# EXERCICE PROPOSÉ A
D'après le passage sur la réforme des concours d'enseignement, quel niveau de diplôme faut-il désormais atteindre pour pouvoir présenter le concours ?

# PASSAGE EXTRAIT

-=-=-=-=-

Nulle part dans les textes ne sont évoqués ces problèmes de transition, qui auront pourtant des conséquences importantes pour les étudiants actuellement engagés dans un cycle universitaire en vue de présenter les concours d’enseignement. Ceux-ci se retrouvent en quelque sorte confrontés à une rupture de contrat moral, que l’on ne saurait justifier en disant que cela ne concerne qu’une partie des étudiants.

Un autre problème ne saurait être passé sous silence : jusqu’à présent, le lauréat d’un concours d’enseignement devenait fonctionnaire-stagiaire, et était rémunéré à ce titre, dés l’obtention du CAPES, soit au moment de sa cinquième année d’étude suivant le parallèle que j’ai rappelé en introduction.

En transformant le parcours de l’enseignant reçu au concours en cursus universitaire, la cinquième année est une année d’étude comme une autre, et à ce titre n’est aucunement rémunérée.
Là encore, la réforme semble s’adresser uniquement aux étudiants issus d’un milieu social suffisamment favorisé pour assumer cinq ans d’étude sans salaire.
Par ce tour de passe-passe peu glorieux, l’Etat réalise ainsi des économies en repoussant d’une année le début de la rémunération des enseignants, et à long terme en allongeant l’âge auquel l’enseignant pourra partir en retraite avec l’intégralité de ses droits.

De graves problèmes pour l’avenir de certaines disciplines

Un autre problème naît de l’allongement à bac+5 du niveau de diplôme requis pour passer le concours : jusqu’à présent, l’étudiant pouvait après une licence (bac+3) préparer les concours d’enseignement.
Cela ne l’empêchait nullement d’envisager de suivre ensuite un master pour poursuivre éventuellement dans le domaine de la recherche (soit après un échec au concours, quitte à le retenter tout en poursuivant dans la voie de la recherche, soit après un succès, le poste ainsi obtenu réglant le problème du financement pendant la durée des études )

La réforme des concours d’enseignement empêche cette stratégie : puisqu’il faut aller jusqu’à un master professionnel (bac+5) pour prétendre présenter le concours, la voie du master de recherche se ferme automatiquement.

-=-=-=-=-

[Extrait du jeu de données]
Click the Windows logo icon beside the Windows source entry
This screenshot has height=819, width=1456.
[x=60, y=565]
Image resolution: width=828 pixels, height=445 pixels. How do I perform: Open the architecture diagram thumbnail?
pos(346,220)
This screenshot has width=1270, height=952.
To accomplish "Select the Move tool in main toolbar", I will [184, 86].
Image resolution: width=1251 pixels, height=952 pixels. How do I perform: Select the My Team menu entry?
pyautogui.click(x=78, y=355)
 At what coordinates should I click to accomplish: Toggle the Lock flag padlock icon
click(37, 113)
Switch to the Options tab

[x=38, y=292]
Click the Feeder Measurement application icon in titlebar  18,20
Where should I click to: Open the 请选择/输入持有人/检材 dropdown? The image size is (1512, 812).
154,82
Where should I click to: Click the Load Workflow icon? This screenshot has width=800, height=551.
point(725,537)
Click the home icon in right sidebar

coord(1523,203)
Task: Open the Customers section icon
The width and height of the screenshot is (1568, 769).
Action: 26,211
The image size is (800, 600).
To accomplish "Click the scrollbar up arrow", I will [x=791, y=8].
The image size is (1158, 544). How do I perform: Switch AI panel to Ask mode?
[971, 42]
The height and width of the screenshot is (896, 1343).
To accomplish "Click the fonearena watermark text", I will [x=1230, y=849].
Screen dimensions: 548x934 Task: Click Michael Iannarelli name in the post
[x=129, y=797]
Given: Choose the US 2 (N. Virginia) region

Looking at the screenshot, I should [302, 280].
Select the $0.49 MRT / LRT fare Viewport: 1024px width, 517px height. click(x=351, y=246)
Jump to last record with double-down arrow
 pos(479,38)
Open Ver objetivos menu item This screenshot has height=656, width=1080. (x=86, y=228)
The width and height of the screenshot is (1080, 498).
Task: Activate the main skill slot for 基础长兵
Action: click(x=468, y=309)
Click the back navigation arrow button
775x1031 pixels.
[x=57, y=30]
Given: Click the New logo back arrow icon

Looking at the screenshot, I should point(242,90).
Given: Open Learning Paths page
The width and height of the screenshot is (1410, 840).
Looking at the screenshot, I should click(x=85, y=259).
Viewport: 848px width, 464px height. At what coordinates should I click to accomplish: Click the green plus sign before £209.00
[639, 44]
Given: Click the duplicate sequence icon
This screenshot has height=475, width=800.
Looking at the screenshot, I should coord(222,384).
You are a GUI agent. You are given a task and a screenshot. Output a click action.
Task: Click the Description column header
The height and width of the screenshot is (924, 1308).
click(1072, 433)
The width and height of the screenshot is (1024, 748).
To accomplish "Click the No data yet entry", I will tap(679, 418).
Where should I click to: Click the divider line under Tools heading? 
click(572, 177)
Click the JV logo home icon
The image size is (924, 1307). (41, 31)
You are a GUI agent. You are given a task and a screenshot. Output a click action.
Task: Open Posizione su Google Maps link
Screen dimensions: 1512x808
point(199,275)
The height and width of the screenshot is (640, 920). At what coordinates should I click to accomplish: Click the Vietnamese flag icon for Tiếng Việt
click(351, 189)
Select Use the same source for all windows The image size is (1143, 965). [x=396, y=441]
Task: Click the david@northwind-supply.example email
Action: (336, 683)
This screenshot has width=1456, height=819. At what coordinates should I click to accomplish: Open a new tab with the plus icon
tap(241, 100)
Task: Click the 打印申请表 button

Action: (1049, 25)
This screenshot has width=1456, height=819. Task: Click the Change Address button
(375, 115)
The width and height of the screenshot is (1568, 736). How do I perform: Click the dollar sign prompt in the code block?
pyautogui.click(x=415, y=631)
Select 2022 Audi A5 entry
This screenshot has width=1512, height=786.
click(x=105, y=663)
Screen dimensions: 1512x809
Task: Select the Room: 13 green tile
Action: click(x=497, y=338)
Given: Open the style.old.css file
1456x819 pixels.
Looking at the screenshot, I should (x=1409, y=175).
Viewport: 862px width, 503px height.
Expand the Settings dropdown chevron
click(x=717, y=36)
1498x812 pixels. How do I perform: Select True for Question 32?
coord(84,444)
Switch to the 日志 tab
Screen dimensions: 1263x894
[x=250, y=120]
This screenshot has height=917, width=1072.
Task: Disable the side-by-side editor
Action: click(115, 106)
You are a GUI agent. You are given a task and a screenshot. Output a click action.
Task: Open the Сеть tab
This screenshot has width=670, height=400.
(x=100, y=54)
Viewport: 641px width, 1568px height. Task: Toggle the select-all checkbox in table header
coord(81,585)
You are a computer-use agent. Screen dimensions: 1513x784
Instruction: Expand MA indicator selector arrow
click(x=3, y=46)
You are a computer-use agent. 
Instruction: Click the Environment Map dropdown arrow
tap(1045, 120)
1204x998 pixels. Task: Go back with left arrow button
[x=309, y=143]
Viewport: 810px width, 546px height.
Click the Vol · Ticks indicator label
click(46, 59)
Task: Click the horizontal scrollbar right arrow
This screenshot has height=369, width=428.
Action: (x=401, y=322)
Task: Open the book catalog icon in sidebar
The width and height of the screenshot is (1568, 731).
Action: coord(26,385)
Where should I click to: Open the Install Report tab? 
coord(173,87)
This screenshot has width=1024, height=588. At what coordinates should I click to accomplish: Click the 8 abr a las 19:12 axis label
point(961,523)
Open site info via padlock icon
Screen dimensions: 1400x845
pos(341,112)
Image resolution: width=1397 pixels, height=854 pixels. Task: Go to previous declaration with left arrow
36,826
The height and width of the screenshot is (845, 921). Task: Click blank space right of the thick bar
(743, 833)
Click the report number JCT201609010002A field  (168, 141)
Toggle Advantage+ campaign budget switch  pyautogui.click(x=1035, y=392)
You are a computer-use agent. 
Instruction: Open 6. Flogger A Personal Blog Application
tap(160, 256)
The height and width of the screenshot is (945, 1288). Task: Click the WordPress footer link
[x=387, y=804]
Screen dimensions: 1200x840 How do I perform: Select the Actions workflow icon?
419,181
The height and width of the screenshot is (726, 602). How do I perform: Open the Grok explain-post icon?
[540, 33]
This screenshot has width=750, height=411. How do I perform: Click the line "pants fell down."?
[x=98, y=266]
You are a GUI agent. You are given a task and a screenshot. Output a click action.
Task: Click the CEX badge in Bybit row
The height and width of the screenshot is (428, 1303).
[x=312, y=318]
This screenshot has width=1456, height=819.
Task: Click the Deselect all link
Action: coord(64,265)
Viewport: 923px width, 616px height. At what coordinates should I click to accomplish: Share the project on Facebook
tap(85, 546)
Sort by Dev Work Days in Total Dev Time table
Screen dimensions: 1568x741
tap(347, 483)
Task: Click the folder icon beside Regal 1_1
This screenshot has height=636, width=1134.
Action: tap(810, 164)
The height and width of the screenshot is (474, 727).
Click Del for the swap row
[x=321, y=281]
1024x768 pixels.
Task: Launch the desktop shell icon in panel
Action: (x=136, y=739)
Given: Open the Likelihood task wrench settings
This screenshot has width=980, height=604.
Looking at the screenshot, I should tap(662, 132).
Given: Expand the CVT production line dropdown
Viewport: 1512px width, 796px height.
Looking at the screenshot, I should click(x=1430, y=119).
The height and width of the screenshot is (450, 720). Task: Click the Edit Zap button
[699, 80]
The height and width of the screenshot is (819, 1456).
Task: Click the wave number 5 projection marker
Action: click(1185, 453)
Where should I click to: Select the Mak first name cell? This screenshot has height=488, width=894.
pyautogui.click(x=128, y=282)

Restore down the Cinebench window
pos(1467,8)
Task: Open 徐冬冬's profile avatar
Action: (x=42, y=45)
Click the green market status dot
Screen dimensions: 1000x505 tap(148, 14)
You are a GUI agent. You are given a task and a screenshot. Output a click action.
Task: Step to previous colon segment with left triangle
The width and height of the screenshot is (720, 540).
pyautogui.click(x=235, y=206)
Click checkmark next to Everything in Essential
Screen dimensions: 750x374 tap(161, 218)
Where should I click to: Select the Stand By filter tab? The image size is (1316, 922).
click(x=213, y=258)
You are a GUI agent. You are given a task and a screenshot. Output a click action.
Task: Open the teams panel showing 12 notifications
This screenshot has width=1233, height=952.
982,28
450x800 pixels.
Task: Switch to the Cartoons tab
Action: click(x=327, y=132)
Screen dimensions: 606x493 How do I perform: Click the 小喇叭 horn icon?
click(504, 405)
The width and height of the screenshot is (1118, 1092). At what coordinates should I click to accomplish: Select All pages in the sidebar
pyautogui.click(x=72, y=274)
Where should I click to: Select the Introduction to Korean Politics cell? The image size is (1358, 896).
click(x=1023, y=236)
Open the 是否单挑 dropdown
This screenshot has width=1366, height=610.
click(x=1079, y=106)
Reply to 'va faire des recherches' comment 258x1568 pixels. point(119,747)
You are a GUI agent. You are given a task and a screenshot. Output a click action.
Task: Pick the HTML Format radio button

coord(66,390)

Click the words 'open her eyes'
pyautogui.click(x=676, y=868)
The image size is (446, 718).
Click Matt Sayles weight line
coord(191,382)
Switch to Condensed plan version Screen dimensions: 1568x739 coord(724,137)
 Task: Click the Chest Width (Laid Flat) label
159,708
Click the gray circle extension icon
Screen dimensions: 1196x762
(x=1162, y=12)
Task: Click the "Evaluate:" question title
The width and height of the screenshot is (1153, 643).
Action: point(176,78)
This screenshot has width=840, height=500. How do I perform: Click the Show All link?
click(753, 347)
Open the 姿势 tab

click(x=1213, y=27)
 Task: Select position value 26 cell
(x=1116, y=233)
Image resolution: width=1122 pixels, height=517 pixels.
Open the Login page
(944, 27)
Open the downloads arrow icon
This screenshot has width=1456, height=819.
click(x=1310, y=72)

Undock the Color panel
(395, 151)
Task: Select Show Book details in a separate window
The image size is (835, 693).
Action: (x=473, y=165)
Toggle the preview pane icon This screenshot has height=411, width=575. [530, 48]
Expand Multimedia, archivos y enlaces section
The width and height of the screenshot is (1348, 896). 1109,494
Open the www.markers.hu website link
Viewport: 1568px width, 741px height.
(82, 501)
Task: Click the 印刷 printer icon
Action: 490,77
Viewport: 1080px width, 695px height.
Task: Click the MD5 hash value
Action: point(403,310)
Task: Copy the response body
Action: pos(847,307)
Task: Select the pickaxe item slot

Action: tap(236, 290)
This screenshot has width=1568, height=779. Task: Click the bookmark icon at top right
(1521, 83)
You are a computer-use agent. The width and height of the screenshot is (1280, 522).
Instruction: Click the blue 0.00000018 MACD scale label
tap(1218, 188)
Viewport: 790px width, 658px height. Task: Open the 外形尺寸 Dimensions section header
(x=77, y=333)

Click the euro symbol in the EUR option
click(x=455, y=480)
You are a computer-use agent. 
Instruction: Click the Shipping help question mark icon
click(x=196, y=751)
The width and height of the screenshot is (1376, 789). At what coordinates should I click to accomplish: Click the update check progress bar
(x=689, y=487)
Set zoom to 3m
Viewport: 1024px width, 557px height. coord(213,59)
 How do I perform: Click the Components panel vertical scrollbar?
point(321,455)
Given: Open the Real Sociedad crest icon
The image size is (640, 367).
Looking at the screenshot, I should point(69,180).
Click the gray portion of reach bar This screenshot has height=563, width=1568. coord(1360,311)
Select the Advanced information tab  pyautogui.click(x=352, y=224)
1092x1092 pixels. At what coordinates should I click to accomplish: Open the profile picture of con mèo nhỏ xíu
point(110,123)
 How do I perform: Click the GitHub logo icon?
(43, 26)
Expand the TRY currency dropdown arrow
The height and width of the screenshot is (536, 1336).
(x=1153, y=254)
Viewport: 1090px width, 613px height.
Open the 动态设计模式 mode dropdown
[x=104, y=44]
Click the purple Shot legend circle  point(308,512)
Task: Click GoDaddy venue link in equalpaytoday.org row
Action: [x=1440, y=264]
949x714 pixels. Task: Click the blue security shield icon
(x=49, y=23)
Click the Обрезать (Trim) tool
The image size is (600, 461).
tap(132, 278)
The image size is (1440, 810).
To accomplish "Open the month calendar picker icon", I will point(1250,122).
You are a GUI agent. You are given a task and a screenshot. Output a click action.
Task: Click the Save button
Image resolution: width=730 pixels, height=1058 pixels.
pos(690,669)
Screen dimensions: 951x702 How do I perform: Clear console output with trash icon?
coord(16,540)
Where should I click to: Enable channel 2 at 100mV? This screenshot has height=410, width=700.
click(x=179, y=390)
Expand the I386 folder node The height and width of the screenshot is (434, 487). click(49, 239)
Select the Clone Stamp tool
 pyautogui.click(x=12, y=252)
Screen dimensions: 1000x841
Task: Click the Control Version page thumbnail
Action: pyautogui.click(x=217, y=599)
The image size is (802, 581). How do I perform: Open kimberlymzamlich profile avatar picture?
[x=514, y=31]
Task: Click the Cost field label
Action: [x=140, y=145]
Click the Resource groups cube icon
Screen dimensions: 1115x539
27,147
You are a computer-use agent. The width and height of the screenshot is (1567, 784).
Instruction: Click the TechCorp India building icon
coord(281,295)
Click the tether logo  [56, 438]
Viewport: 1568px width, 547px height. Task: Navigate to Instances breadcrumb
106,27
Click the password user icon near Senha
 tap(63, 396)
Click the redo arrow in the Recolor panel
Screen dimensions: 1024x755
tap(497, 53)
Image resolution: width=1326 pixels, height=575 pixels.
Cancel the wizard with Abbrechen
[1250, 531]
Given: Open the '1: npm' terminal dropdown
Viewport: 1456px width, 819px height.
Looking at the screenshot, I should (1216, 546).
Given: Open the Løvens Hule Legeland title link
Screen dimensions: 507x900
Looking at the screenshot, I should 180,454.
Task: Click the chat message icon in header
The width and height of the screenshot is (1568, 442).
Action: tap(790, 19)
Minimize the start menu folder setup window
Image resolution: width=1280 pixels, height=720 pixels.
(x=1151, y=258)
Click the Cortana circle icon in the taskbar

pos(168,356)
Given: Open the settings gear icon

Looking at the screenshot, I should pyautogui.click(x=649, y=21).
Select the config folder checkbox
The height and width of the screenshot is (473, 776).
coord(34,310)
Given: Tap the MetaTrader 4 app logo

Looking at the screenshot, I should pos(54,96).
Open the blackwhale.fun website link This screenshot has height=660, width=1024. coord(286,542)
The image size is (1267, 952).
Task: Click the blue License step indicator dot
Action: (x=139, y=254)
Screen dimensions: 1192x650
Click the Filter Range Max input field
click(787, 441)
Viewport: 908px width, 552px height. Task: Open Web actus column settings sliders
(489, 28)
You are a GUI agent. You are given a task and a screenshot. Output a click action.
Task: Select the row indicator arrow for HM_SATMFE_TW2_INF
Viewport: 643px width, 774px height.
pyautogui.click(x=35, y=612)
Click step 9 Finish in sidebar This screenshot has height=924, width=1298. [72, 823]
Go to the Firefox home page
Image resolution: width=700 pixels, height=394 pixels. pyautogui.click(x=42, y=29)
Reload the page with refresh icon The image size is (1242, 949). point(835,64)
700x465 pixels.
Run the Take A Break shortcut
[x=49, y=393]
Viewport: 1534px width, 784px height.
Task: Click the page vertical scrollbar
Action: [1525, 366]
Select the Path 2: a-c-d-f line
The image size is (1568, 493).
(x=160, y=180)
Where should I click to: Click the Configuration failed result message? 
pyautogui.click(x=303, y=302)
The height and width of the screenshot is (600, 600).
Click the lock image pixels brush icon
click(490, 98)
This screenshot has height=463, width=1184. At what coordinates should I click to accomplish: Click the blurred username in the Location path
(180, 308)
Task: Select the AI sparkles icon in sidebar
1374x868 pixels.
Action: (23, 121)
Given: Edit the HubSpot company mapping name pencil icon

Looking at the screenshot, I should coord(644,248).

-=-=-=-=-

# EXERCICE PROPOSÉ B
Présentez sous forme de liste numérotée les lignes des données allant de la ligne qui contient « Where should I click to: Open the 请选择/输入持有人/检材 » jusqu'à celle qui contient « Action: click(x=468, y=309) », ces deux lignes comprises, sans les lignes vides.

# RÉSULTAT A
Un master professionnel, soit le niveau bac+5.

# RÉSULTAT B
1. Where should I click to: Open the 请选择/输入持有人/检材 dropdown? The image size is (1512, 812).
2. 154,82
3. Where should I click to: Click the Load Workflow icon? This screenshot has width=800, height=551.
4. point(725,537)
5. Click the home icon in right sidebar
6. coord(1523,203)
7. Task: Open the Customers section icon
8. The width and height of the screenshot is (1568, 769).
9. Action: 26,211
10. The image size is (800, 600).
11. To accomplish "Click the scrollbar up arrow", I will [x=791, y=8].
12. The image size is (1158, 544). How do I perform: Switch AI panel to Ask mode?
13. [971, 42]
14. The height and width of the screenshot is (896, 1343).
15. To accomplish "Click the fonearena watermark text", I will [x=1230, y=849].
16. Screen dimensions: 548x934 Task: Click Michael Iannarelli name in the post
17. [x=129, y=797]
18. Given: Choose the US 2 (N. Virginia) region
19. Looking at the screenshot, I should [302, 280].
20. Select the $0.49 MRT / LRT fare Viewport: 1024px width, 517px height. click(x=351, y=246)
21. Jump to last record with double-down arrow
22.  pos(479,38)
23. Open Ver objetivos menu item This screenshot has height=656, width=1080. (x=86, y=228)
24. The width and height of the screenshot is (1080, 498).
25. Task: Activate the main skill slot for 基础长兵
26. Action: click(x=468, y=309)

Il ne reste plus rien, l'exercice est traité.